L'enseignement culinaire ?

Je viens de publier, dans un  billet terminologique,  une citation de Jules Gouffé qui explique qu'il ne devrait pas y avoir de terminologie culinaire spécifique et que les mêmes mots devrait apparaître dans le dictionnaire de cuisine et dans le dictionnaire commun. Derrière cette observation, il y a la question de savoir si la cuisine professionnelle doit différer de la cuisine domestique, ce qui justifierait que quiconque veut ouvrir un restaurant doive avoir au minimum un CAP. 

Oui, en quoi un cuisinier professionnel diffère-t-il d'un cuisinier à la maison ?
Il y a d'abord la question commerciale, qui ne se pose pas, dans les foyers. Mais répondre à cette question suppose que la question technique, la question de la production, soit déjà résolue. Les techniques sont simples, même s'il y a encore beaucoup de progrès à faire... parce que les matériels n'ont pas encore assez évolué : on en reste à des casseroles, comme au Moyen-Âge ! Et les siphons ou autres sont d'apparition récente, et quand même pas d'un maniement particulier ; les fours professionnels ne sont guère mieux que les fours domestiques, et les couteaux sont dans les deux types d'endroits.
L'hygiène, avec la fameuse méthode HACCP ? Je ne vois pas pourquoi, dans un restaurant, on ferait diféremment d'à la maison :  si l'on suppose que les professionnels ne doivent pas empoisonner leurs clients, on doit évidemment considérer aussi que, à la maison, on doit servir des mets sains !
Ce qui nous conduit à nous interroger : n'est-il pas étonnant que l'Ecole ne forme pas à ces précautions d'hygiène ? Jadis, il y avait des cours de cuisine, où cela était considéré, mais ces activités on été remplacées par du plus moderne :  de la technologie... car il est exact qu'à la maison, on a besoin de cuisiner, mais  également de changer une ampoule, des plombs, d'enfoncer des vis dans les murs, etc.
Cela dit, au 21e siècle, il y a  Internet : il y a en ligne mille vidéos qui expliquent tout cela sans que l'on encombre les programmes avec ces matières ;  la question du choix des matières enseignées à l'école est entièrement renouvelé.

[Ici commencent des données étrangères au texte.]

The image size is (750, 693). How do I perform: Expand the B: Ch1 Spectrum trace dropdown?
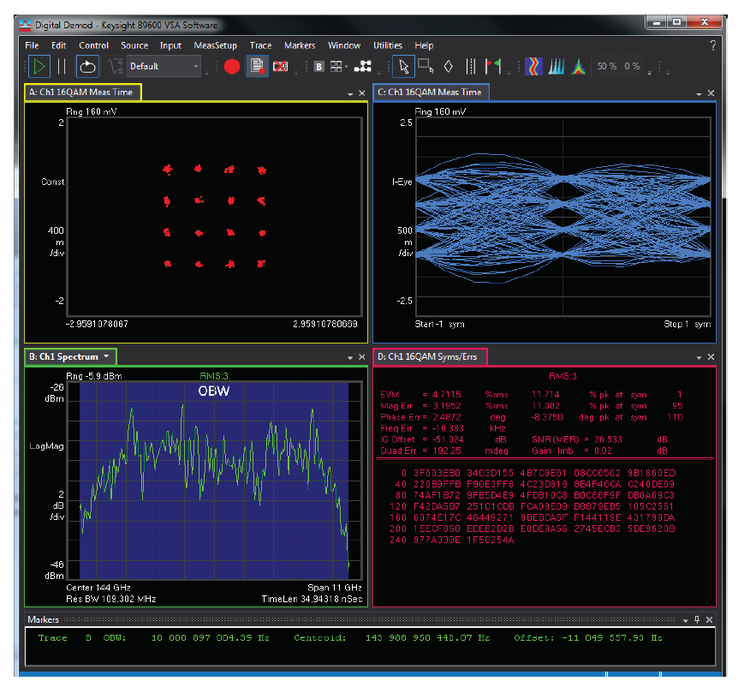pyautogui.click(x=106, y=357)
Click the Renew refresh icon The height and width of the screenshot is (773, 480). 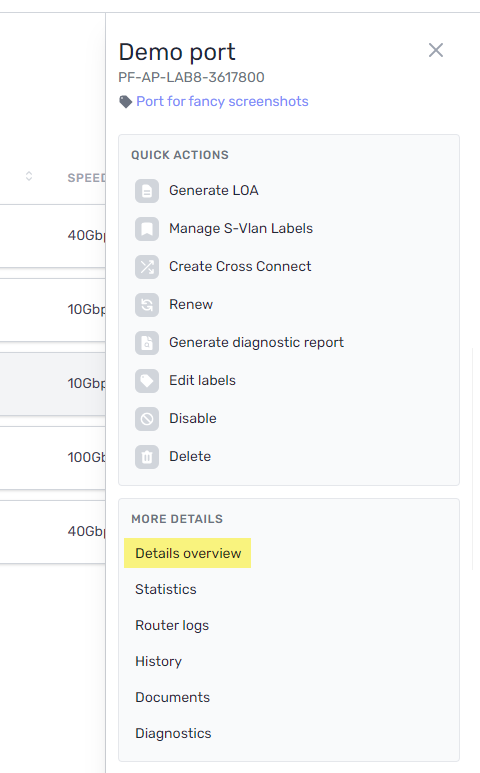pos(147,305)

D'ailleurs, à la réflexion, il semble avoir judicieux, au début des années 2000, quand nous avons introduit dans les écoles les Ateliers expérimentaux du goût (http://www2.agroparistech.fr/Les-Ateliers-experimentaux-du-gout.html), de raccrocher la cuisine aux arts, notamment afin de leur donner un statut qu'elle n'avait pas suffisamment, mais aussi aux sciences, tant il est vrai que la technique a toujours été une mine de phénomènes qui ont permis le développement des sciences. Il n'est pas anodin que la métallurgie, la conception de bougies, où la cuisine aient été nommés naguère des "arts chimiques".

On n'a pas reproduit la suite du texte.